How to get the prominent word in a spam - non spam classifier?

Question

Suppose i have a spam-non spam email classifier. If a new email has been classified as a spam mail, how to determine the words in the mail mainly responsible for the classifier to classify it as SPAM.

For example, if a mail has the following text :

Get 10000 dollars free by clicking here.

The main words responsible for classifying the mail as SPAM are "10000 dollars free".

Answer 1

I'm going to answer this question assuming that you have used the Naive Bayes classifier for classification.

Naive Bayes classifier is a rather simple algorithm that has been successfully employed in the field of spam detection.

The naive bayes classifier is based on Conditional Probability and makes use of the following equation:

P (a|b) = P (b|a) * P (a) / P (b)

Suppose that there are two classes that a Naive Bayes classifier can classify a piece of text (email) into, spam and not spam.

The equation mentioned above applied to the task of spam detection can be translated as follows:

P (class | text) = P (text | class) * P (class) / P (text)

Since the text is made up of words, it can be represented as a combination of words. text -> w1, w2, ....., wn

This translates to,

P (class | w1, w2, ..., wn) = P (w1, w2, ..., wn | class) * P (class) / P (w1, w2, ..., wn)

Since the Naive Bayes classifier makes the Naive assumption that the words are conditionally independent of each other, this translates to:

P (class | w1, w2, ... , wn) = P (w1 | class) * P (w2 | class) * ... * P (wn | class) * P (class)

For all the classes ('spam' and 'not spam' in our example).

I dropped down the denominator since it will be common for all the probabilities.

Where, P (class) is the probability of a given class ('spam' and 'not spam'). Suppose, that you have 100 training examples of which 60 are spam and 40 are not spam, then the class probabilities of 'spam' and 'not spam' would be 0.6 and 0.4 respectively.

P (w | class) is the probability of a word given a class. In the naive bayes classifier you count the probability of each word in a given class.

Let's consider the example that you have given,

Get 10000 dollars free by clicking here.

The naive bayes classifier would have already calculated the probabilities of the words Get, dollars, free, by, clicking, here in your sentence in a given class (spam and not spam).

If the sentence was classified as spam, then you can find the words which contributed most to the sentence being spam by finding out their probabilities in both spam and not spam classes.

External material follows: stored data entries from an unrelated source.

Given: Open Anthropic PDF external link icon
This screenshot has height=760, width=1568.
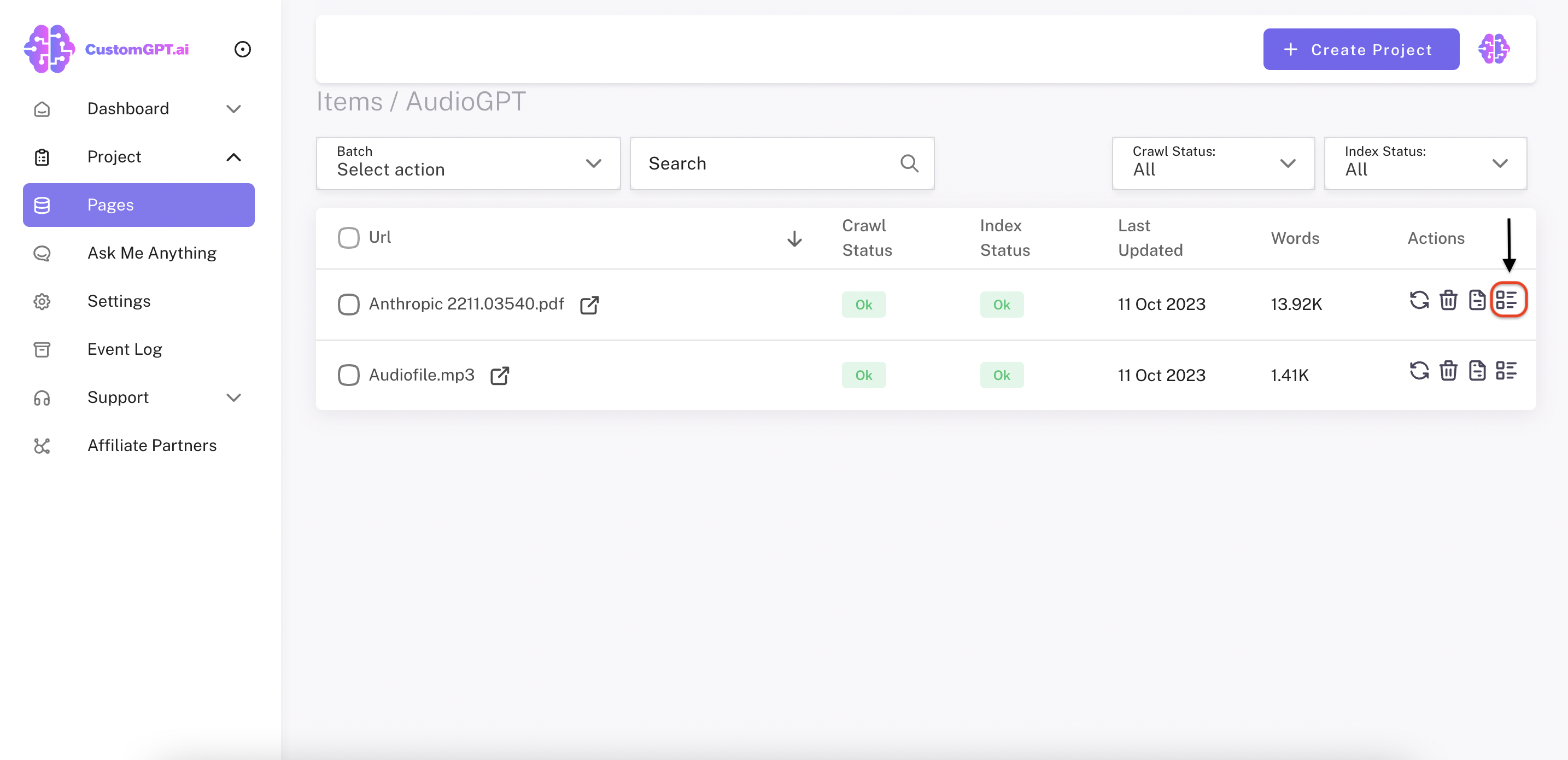Looking at the screenshot, I should (x=589, y=305).

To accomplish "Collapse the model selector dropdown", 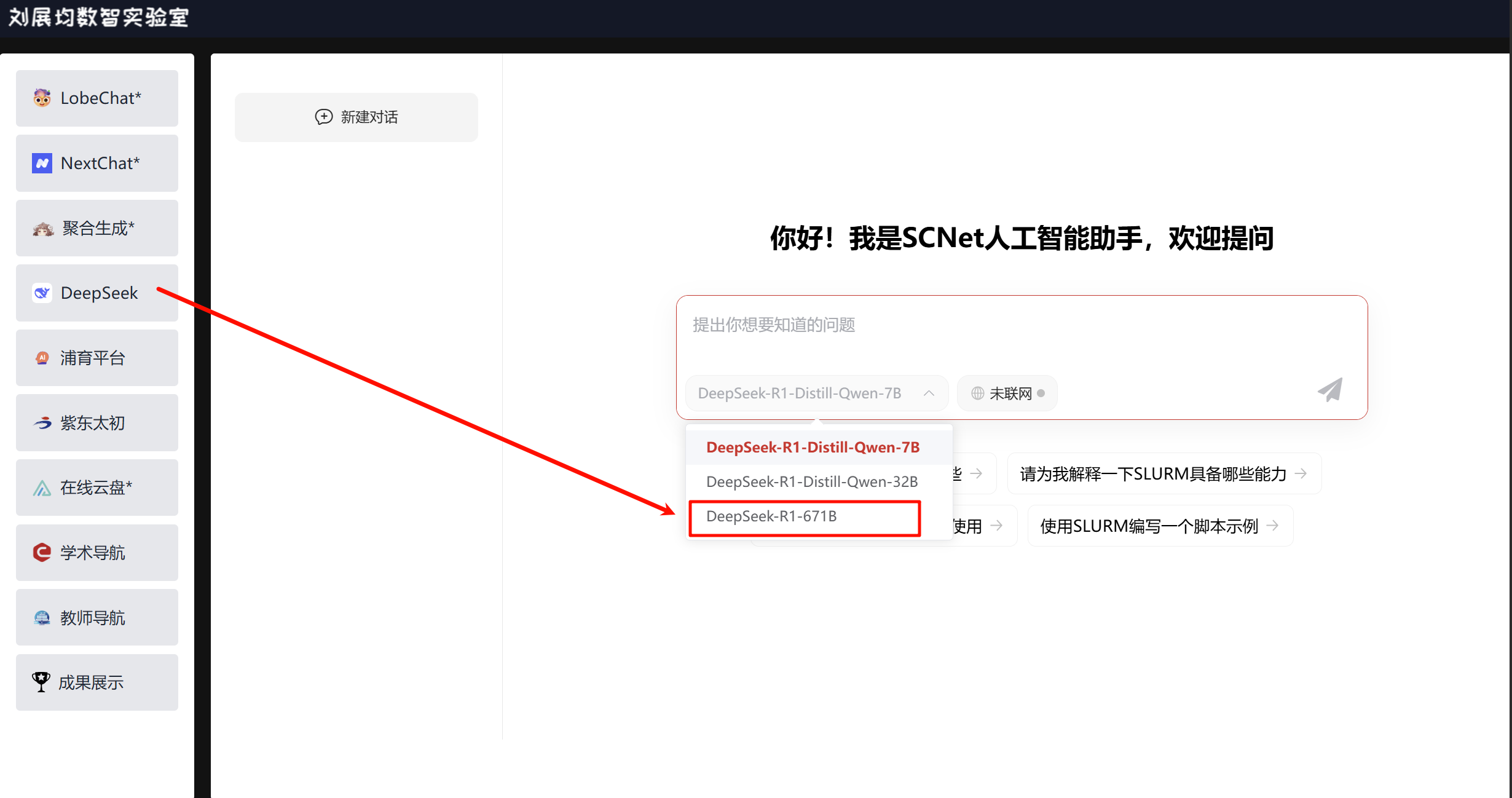I will pyautogui.click(x=929, y=393).
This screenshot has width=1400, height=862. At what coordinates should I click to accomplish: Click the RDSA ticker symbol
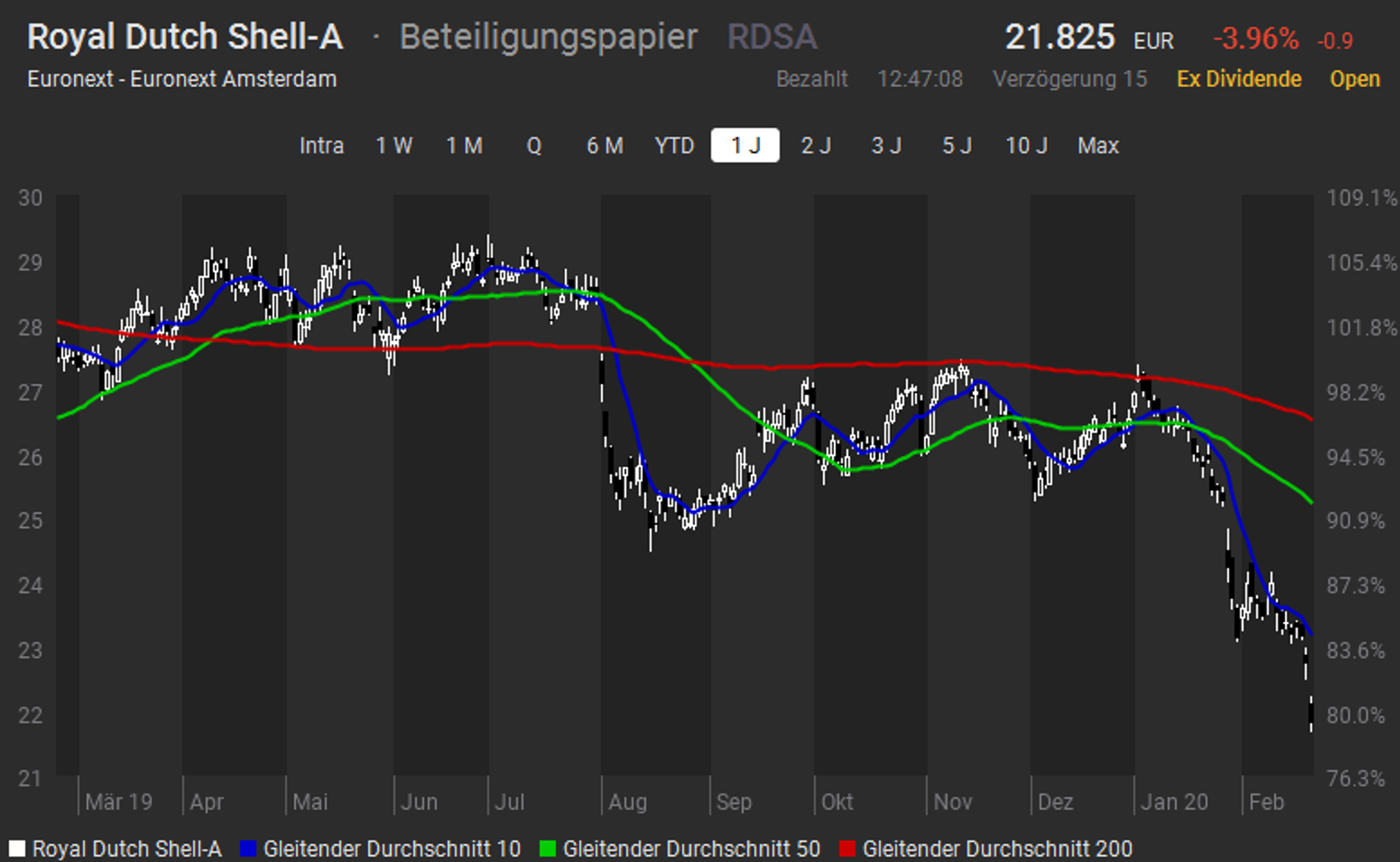pos(772,37)
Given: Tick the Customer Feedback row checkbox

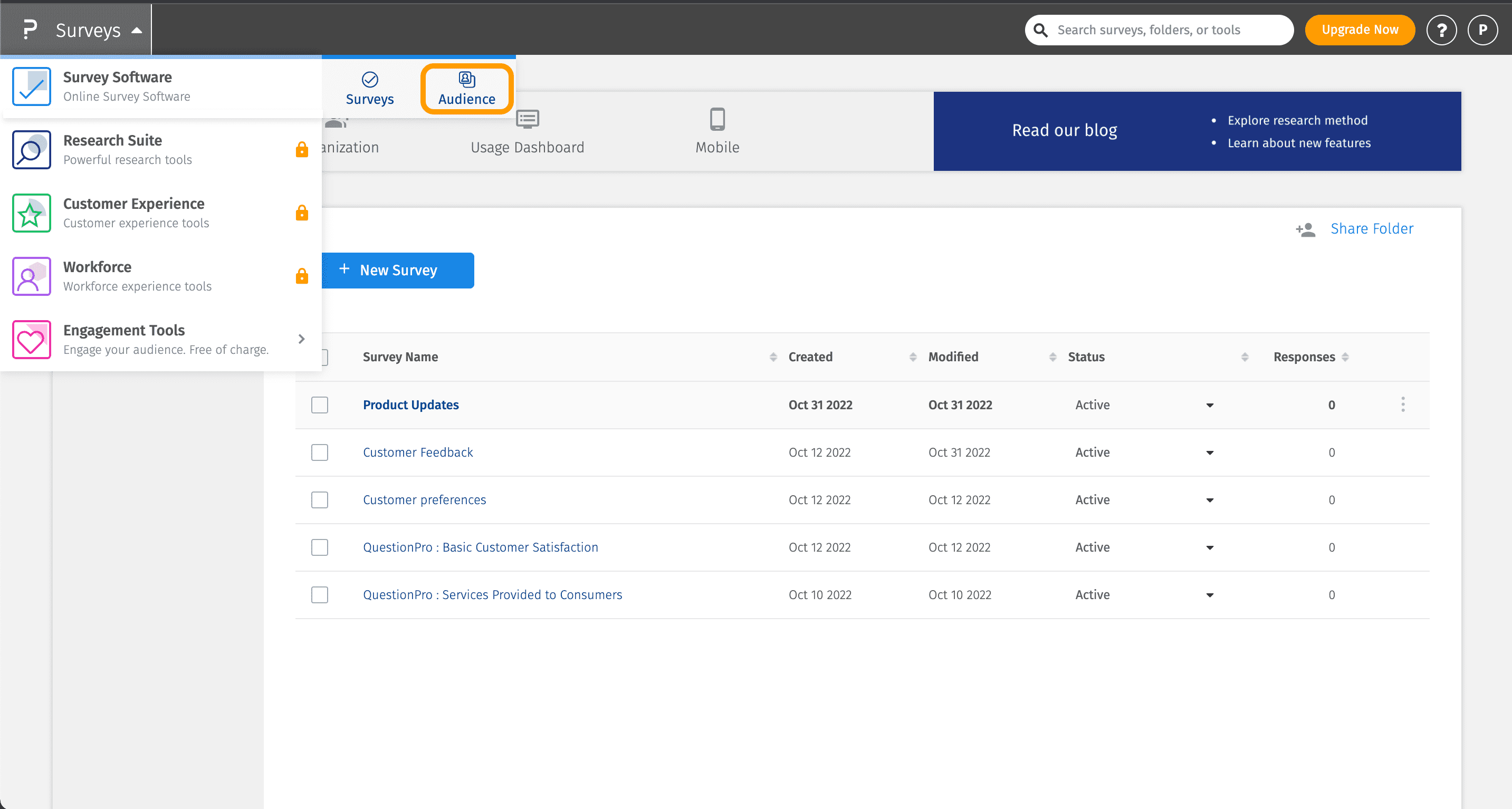Looking at the screenshot, I should pos(319,452).
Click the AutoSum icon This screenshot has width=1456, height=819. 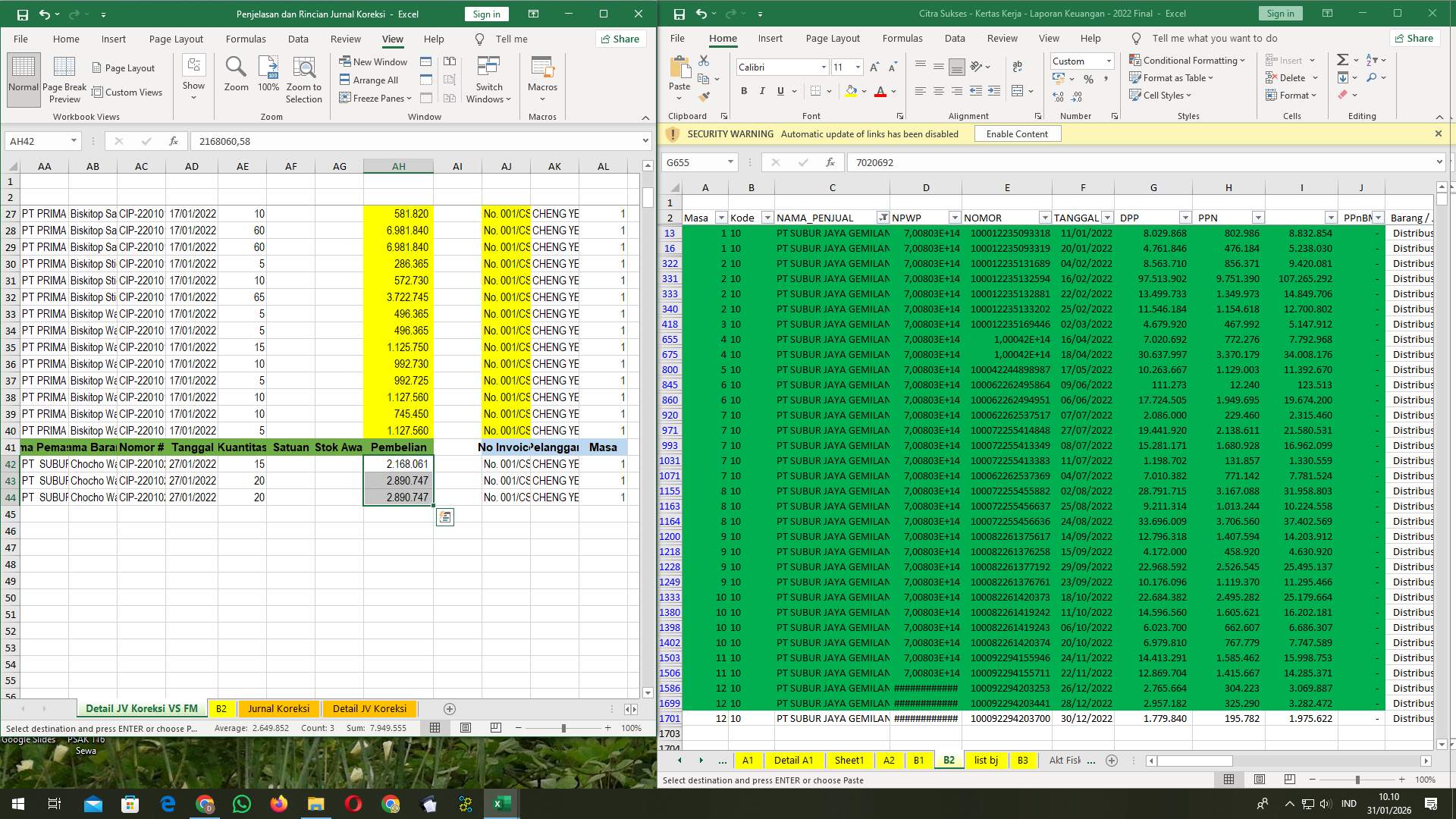click(1341, 58)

Here you can find a Simple Naive Bayes implementation applied to the task of spam detection in emails.

Answer 2

This fully depends on your model. However, I will give you a general, mathematical way, and then few practical solutions

Mathematical solution

Let us assume that your classifier is probabilistic in this sense that it provides you with supports of its decision (this includes neural networks, naive bayes, lda, logistic regression etc.)

f(x) = P(ham|x)

Then if you want to answer "which dimension (feature) in x alters my decision the most" all you have to do is analyze the gradient (gradient, being a vector of partial derivatives shows you which dimensions affect output the most), thus:

most_important_feature_if_it_is_classified_as_ham = arg max_i (grad_x[f])_i

and symmetricaly if it is spam then

most_important_feature_if_it_is_classified_as_spam = arg min_i (grad_x[f])_i

All you need is the ability to differentiate your model. This again is possible for many existing ones like neural nets, naive bayes, lda or logistic regression.

Practical solutions.

I list few more or less direct methods of computing the above for typical models

• linear models (linear SVM, logistic regression, etc.) - you can simply look at your weights vector and take arg max/ arg min value (as this is the exact value of the gradient).
• Random forest - here you cannot differentiate as you do not have a nice , continuous, support function; but you can use internal features_importance_ measure (available in scikit-learn's implementation) which simply says how many times given feature was used to make a classification in the whole training set.
• other "black box" methods - you can use many approximation schemes to do feature importance analysis. In particular, you can easily estimate the gradient itself, simply, for each feature (word) iterate over your whole training set (or reasonable subset) - set this feature to 0 (and later to 1) and check how many classifications changed - this will give you a rough estimate of the importance of this feature (independently on the others).